The wise have likened jade to virtue. For them, its polish and brilliancy represent the whole of purity; its perfect compactness and extreme hardness represent the sureness of intelligence; its angles, which do not cut, althought they seem sharp, represent justice; the pure and prolonged sound which it gives forth when one strikes it represents music.
 
Its color represents loyalty; its interior flaws, always showing themselves through the transparency, call to mind sincerity; its iridescent brightness represents heaven; its admirable substance, born of mountain and of water, represents the earth. Used alone without ornamentation it represents chastity. The price which all the world attaches to it represents the truth. To support these comparisons, the Book of Verse says: “When I think of a wise man, his merits appear to be like jade.” And that is why the wise set so great store by jade . . .

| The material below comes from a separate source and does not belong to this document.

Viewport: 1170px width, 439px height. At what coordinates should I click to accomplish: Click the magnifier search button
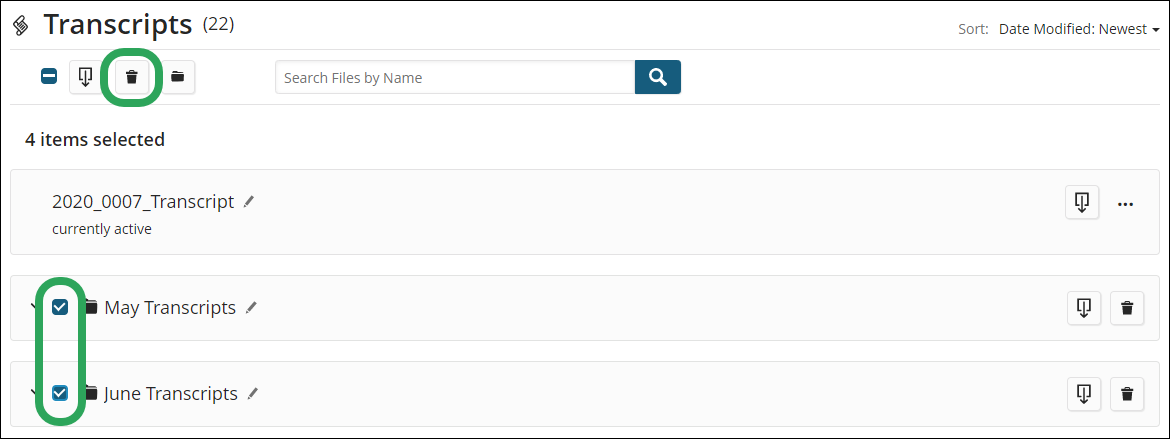657,77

— Confucius  孔子 (551 BC – 479 BC)

Neolithic jades – such as the bi discs and cong tubes described above — are often found in burial sites, suggesting a ritual significance. By the time of the Zhou dynasty (771-221 BCE), when the Book of Songs was written, the prescribing of jade as an aid to attaining immortality was well established. Deceased royals might be buried in a jade suit with jade plugs inserted in body openings. The use of jade in burial ritual continued into and beyond the Han Dynasty (100S BCE-100S CE, about the period of Julius Caesar and the Roman Empire), when in addition to body plugs, other jade objects were interred with the deceased. Jade cicadas, for example, representing rebirth, might be placed on the deceased person’s tongue.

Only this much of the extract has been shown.